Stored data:
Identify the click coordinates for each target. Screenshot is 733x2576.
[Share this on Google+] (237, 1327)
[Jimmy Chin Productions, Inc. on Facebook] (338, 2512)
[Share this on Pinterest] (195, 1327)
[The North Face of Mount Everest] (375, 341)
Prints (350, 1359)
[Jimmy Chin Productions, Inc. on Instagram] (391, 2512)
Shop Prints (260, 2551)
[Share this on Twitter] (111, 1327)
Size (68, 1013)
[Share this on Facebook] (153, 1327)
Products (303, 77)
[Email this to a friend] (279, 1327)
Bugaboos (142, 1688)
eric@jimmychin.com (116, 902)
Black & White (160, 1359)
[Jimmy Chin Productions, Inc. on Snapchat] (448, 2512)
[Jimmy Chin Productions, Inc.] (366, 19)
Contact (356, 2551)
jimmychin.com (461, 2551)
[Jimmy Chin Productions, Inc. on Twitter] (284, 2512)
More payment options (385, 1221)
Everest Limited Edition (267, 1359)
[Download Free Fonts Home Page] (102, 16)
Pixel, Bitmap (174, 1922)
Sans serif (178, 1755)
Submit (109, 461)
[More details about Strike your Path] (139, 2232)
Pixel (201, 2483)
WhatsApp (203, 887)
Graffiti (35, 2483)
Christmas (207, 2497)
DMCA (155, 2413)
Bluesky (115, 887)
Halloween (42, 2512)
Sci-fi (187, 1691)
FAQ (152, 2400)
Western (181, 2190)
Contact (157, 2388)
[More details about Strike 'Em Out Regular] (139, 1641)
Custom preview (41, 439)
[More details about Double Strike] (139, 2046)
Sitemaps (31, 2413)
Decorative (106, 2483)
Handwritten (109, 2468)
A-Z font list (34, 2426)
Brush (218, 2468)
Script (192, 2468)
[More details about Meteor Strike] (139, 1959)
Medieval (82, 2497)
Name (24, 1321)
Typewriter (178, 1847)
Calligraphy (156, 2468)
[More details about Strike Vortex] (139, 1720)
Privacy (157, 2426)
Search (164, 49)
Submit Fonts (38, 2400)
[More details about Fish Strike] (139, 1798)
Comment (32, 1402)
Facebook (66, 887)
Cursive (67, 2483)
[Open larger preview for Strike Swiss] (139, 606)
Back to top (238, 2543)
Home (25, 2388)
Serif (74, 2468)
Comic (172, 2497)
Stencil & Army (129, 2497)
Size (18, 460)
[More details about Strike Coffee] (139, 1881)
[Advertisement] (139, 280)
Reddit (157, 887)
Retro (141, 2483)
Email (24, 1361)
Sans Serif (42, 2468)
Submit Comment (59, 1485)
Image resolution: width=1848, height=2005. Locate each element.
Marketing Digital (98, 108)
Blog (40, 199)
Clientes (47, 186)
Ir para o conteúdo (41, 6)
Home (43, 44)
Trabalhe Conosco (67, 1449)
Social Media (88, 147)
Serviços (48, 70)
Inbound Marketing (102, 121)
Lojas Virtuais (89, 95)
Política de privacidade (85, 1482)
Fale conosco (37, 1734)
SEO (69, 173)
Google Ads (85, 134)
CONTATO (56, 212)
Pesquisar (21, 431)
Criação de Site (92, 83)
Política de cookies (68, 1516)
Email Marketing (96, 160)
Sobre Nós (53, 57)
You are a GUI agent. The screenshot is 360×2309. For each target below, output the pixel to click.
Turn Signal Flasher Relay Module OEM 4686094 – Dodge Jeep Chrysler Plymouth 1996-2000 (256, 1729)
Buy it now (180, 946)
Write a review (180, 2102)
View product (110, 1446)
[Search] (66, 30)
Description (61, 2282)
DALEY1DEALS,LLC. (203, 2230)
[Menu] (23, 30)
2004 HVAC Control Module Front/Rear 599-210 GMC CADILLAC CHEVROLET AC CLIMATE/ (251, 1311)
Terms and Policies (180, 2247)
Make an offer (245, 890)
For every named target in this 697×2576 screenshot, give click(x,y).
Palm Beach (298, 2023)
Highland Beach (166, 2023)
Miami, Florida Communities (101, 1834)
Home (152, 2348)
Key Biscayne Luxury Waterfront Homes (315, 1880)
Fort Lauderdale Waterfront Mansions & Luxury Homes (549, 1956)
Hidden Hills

_INSTRUCTIONS FOR THE TASK_
Every record must be repeated precisely and in full.

_TASK RESPONSE_
Identify the click coordinates for each target. Screenshot is 733x2576.
[Share this on Google+] (237, 1327)
[Jimmy Chin Productions, Inc. on Facebook] (338, 2512)
[Share this on Pinterest] (195, 1327)
[The North Face of Mount Everest] (375, 341)
Prints (350, 1359)
[Jimmy Chin Productions, Inc. on Instagram] (391, 2512)
Shop Prints (260, 2551)
[Share this on Twitter] (111, 1327)
Size (68, 1013)
[Share this on Facebook] (153, 1327)
Products (303, 77)
[Email this to a friend] (279, 1327)
Bugaboos (142, 1688)
eric@jimmychin.com (116, 902)
Black & White (160, 1359)
[Jimmy Chin Productions, Inc. on Snapchat] (448, 2512)
[Jimmy Chin Productions, Inc.] (366, 19)
Contact (356, 2551)
jimmychin.com (461, 2551)
[Jimmy Chin Productions, Inc. on Twitter] (284, 2512)
More payment options (385, 1221)
Everest Limited Edition (267, 1359)
[Download Free Fonts Home Page] (102, 16)
Pixel, Bitmap (174, 1922)
Sans serif (178, 1755)
Submit (109, 461)
[More details about Strike your Path] (139, 2232)
Pixel (201, 2483)
WhatsApp (203, 887)
Graffiti (35, 2483)
Christmas (207, 2497)
DMCA (155, 2413)
Bluesky (115, 887)
Halloween (42, 2512)
Sci-fi (187, 1691)
FAQ (152, 2400)
Western (181, 2190)
Contact (157, 2388)
[More details about Strike 'Em Out Regular] (139, 1641)
Custom preview (41, 439)
[More details about Double Strike] (139, 2046)
Sitemaps (31, 2413)
Decorative (106, 2483)
Handwritten (109, 2468)
A-Z font list (34, 2426)
Brush (218, 2468)
Script (192, 2468)
[More details about Meteor Strike] (139, 1959)
Medieval (82, 2497)
Name (24, 1321)
Typewriter (178, 1847)
Calligraphy (156, 2468)
[More details about Strike Vortex] (139, 1720)
Privacy (157, 2426)
Search (164, 49)
Submit Fonts (38, 2400)
[More details about Fish Strike] (139, 1798)
Comment (32, 1402)
Facebook (66, 887)
Cursive (67, 2483)
[Open larger preview for Strike Swiss] (139, 606)
Back to top (238, 2543)
Home (25, 2388)
Serif (74, 2468)
Comic (172, 2497)
Stencil & Army (129, 2497)
Size (18, 460)
[More details about Strike Coffee] (139, 1881)
[Advertisement] (139, 280)
Reddit (157, 887)
Retro (141, 2483)
Email (24, 1361)
Sans Serif (42, 2468)
Submit Comment (59, 1485)
Image resolution: width=1848, height=2005. Locate each element.
Marketing Digital (98, 108)
Blog (40, 199)
Clientes (47, 186)
Ir para o conteúdo (41, 6)
Home (43, 44)
Trabalhe Conosco (67, 1449)
Social Media (88, 147)
Serviços (48, 70)
Inbound Marketing (102, 121)
Lojas Virtuais (89, 95)
Política de privacidade (85, 1482)
Fale conosco (37, 1734)
SEO (69, 173)
Google Ads (85, 134)
CONTATO (56, 212)
Pesquisar (21, 431)
Criação de Site (92, 83)
Política de cookies (68, 1516)
Email Marketing (96, 160)
Sobre Nós (53, 57)
You are a GUI agent. The screenshot is 360×2309. For each target below, output the pixel to click.
Turn Signal Flasher Relay Module OEM 4686094 – Dodge Jeep Chrysler Plymouth 1996-2000 (256, 1729)
Buy it now (180, 946)
Write a review (180, 2102)
View product (110, 1446)
[Search] (66, 30)
Description (61, 2282)
DALEY1DEALS,LLC. (203, 2230)
[Menu] (23, 30)
2004 HVAC Control Module Front/Rear 599-210 GMC CADILLAC CHEVROLET AC CLIMATE/ (251, 1311)
Terms and Policies (180, 2247)
Make an offer (245, 890)
For every named target in this 697×2576 screenshot, give click(x,y).
Palm Beach (298, 2023)
Highland Beach (166, 2023)
Miami, Florida Communities (101, 1834)
Home (152, 2348)
Key Biscayne Luxury Waterfront Homes (315, 1880)
Fort Lauderdale Waterfront Mansions & Luxury Homes (549, 1956)
Hidden Hills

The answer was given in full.